The Zerto Virtual Replication Disaster Recovery-as-a-Service (DRaaS) software platform offers an array of convenient integrated features, including the functionality of organizing servers into groups. Aside from the obvious benefit of grouping servers for aesthetic purposes, there are significant benefits to doing so properly. In this blog post, we’ll dive deep into the importance of establishing VPGs and how it can greatly impact the efficiency of your data replication.
What Is a Virtual Protected Group?
A Virtual Protected Group (VPG) is, put simply, a collection of Virtual Machines (VMs). There are a number of reasons why you would want VMs grouped together in a certain way, whether it’s to coordinate VMs that have a similar purpose, or perhaps they share interdependencies with each other. Moreover, VPGs can share settings across all of the VMs contained within, making managing and updating settings for large groups of VMs much simpler. On top of this, you need to consider the amount of bandwidth or input/output (I/O) each VM creates while operating normally. Virtual Protected Groups facilitate more efficient management of your disaster recovery environment.
Why Should You Group VMs Together?
First and foremost, one of the main reasons you might want to group VMs together is when you have VMs that serve similar purposes or functions. For example, some servers could work together to provide domain controller services to your environment, or perhaps you want to replicate every employee’s personal workstation. Alternatively, some VMs may require a constant connection to another VM in order to function properly, such as web servers and their respective load balancers. Grouping up these VPGs by their purpose helps to organize them in the event of a disaster. Being able to identify which VMs are in which group at a glance can be invaluable, especially while under the stress of a major outage.
Quick, Easy Setting Application Across Your Grouped Servers
Another major benefit of organizing VMs by groups is the ability to apply settings to each of them quickly and easily. Let’s say you want to adjust the data retention policy across all of your VMs, with Zerto Disaster Recovery, you’ll have the ability to apply these changes to all of your Zerto-protected VMs at once.
Organizing VMs into the same group will also apply the same Service Level Agreement (SLA), meaning that all servers in that group will replicate at the same rate and share the same Recovery Time Objective (RTO) and Recovery Point Objective (RPO). Having a group of servers with a shared SLA keeps each VM in perfect sync with all other members of the group. Additionally, you can apply a single journal history that is enforced across all VMs. This means that each VM will have the same amount of data replicated—the amount of time the journal history specifies.
Virtual Protected Group As Applied to Individual VMs
Another useful feature of Zerto DR software is that it allows you to specify important information on a per-VM basis. In the event of a failover due to disaster, Zerto can enforce individual VMs to utilize specific IP addresses. This is ideal if you want to connect directly to the server post-failover instead of having to open a console. You can specify an IP address for each VM, and make the distinction between a failover IP and a test IP, meaning the same VM can utilize one IP for a test failover and another for a live failover.
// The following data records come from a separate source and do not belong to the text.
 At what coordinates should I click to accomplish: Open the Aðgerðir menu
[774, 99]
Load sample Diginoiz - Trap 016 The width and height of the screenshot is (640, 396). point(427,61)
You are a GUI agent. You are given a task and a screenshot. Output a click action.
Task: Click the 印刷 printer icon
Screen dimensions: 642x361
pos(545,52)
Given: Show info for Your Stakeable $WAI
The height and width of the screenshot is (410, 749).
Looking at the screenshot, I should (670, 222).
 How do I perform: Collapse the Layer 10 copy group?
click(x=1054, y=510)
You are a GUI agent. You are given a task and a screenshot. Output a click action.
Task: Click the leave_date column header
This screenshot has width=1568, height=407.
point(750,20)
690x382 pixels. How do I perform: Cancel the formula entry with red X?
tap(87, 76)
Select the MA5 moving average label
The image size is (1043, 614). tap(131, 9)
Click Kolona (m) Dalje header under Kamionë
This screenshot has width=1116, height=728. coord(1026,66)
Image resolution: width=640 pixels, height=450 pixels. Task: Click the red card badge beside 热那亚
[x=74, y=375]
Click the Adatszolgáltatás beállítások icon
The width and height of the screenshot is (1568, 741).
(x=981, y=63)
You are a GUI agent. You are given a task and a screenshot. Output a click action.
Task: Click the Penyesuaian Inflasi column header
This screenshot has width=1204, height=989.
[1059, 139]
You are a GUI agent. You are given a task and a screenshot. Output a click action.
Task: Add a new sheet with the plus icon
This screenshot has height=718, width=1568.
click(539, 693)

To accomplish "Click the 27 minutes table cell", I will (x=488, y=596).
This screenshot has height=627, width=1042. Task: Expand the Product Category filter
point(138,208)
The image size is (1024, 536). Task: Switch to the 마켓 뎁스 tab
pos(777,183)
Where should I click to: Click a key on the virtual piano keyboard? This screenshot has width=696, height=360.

Structuring Your Application Groups
Replication proceeds smoothly when the overall throughput (I/O) is balanced across VPGs. If a particular VPG has incredibly high throughput, it can cause the other servers to throttle. In Zerto’s settings, the VPG’s IOPS (inputs/outputs per second), throughput (measured in MBps), and overall WAN traffic (also measured in MBps) are displayed. This allows you to see which VPG is producing the most throughput and, in essence, which group of VMs are the most active. Providing this information allows you to be better informed about your replication and make adjustments accordingly.
As illustrated in this post, there are plenty of incentives for carefully planning out your replication environment. Whether it’s by throughput, functionality, or server interdependence, there are plenty of ways to organize your DRaaS solution. Following these guidelines will not only help keep your data flowing as efficiently as possible but will create a high-performance disaster recovery environment that’ll be easily accessible when you need it most.